Is the proposal meant to be understood that it excludes at least irregular arrivals who want to apply for asylum from the transfers? The fact that border guards are supposed to assess the right to stay also based on registration entries of other Member States in Eurodac (p. 8) suggests that asylum seekers, who moved on from a Member State being responsible for them, are indeed supposed to be subjected to immediate transfers. Otherwise, it would be very much in doubt what the proposal is able to achieve at all in the matter of “unauthorised movements”. The widely deplored phenomenon are the onward movements within the European asylum system. Rhetorically, the – by no means merely theoretical – possibility that someone who is moving on is still fleeing, because fleeing has not yet come to a bearable end in the other Member State, has long been lost sight of: all are labelled “irregular migrants”. Will there now be installed a switch, operated by internal border guards to branch off onward moving asylum seekers into the roughshod Schengen transfer procedure, before granting access to the more demanding CEAS procedures?

Alternative Law

In any case, the Commission is proposing a procedure that lacks the minimum legal guarantees for compulsory transfers from one state to another.
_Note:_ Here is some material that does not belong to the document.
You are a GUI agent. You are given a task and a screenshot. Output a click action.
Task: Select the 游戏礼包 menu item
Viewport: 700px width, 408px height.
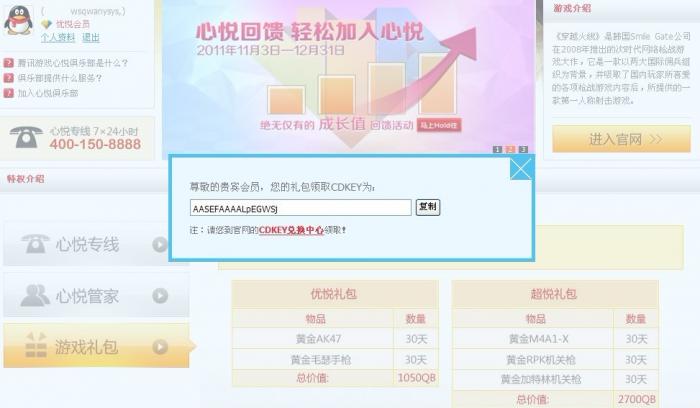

The explanations provided by the Commission do not contain any arguments as to the compatibility of the proposal with the case law referred to above. Understandable: If you fly a kite to legalise pushbacks, it is better to remain silent in this respect. Inspired by the term “alternative facts” in the dispute over the audience figures at Trump’s inauguration, I have described such approaches as “alternative law“, using the example of the “Seehofer pushbacks”. The attitude behind alternative law is: Unlawful? Never mind, we’re doing it. Especially in times when the rule of law is in jeopardy, the EU Commission is ill-advised to seek consensus in such a way.